En effet, le rapport qualité-prix est devenu une question centrale dans le luxe. "On parle beaucoup des compétences artisanales, de la haute qualité et du savoir-faire dans notre secteur. Ceux qui sortiront vainqueurs de la question du rapport qualité-prix seront ceux en mesure de joindre le geste à la parole", poursuit le cabinet Bernstein.

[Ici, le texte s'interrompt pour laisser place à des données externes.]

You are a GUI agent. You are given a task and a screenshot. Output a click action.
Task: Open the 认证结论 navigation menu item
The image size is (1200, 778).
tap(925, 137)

Confection de la collection Dior haute couture à Paris, le 4 juillet 2020
Confection de la collection Dior haute couture à Paris, le 4 juillet 2020 © FRANCOIS GUILLOT © 2019 AFP

Cela suppose d’aller bien au-delà du storytelling et demande d'acquérir des fournisseurs rares, d’investir dans les meilleurs cuirs et soieries... Bref de garantir que le prix élevé se reflète réellement dans le produit. Hermès a déjà pris une longueur d’avance dans ce domaine, en sécurisant des ateliers et des tanneries d’exception. Richemont a fait de même avec la haute horlogerie. LVMH, lui aussi, a commencé à muscler ses investissements industriels. Mais Dior, dans ce contexte, donne le sentiment d’avoir privilégié la hausse tarifaire sans enrichir suffisamment la substance de son offre.

L’usure créative des directeurs artistiques

La maison Dior souffre également d’un certain essoufflement artistique. Maria Grazia Chiuri, directrice artistique des collections femmes de Dior de 2016 à 2025, a marqué la griffe à travers sa vision romantique et féministe. Mais depuis quelques années, les collections peinent à se renouveler. Entre les lignes printemps-été 2023, 2024 et 2025, les mêmes silhouettes se dévoilent, à grand renfort de jeux de transparence, de robes longues et de tons monochromes.

Dior, printemps-été 2025
Dior, printemps-été 2025 © Bertrand Guay

Côté homme, Kim Jones a lui aussi imposé un style sportswear et couture qui a séduit dans un premier temps, avant de lasser. La longévité de ces deux créateurs, rare dans une industrie habituée au jeu des chaises musicales, se retourne aujourd’hui contre Dior.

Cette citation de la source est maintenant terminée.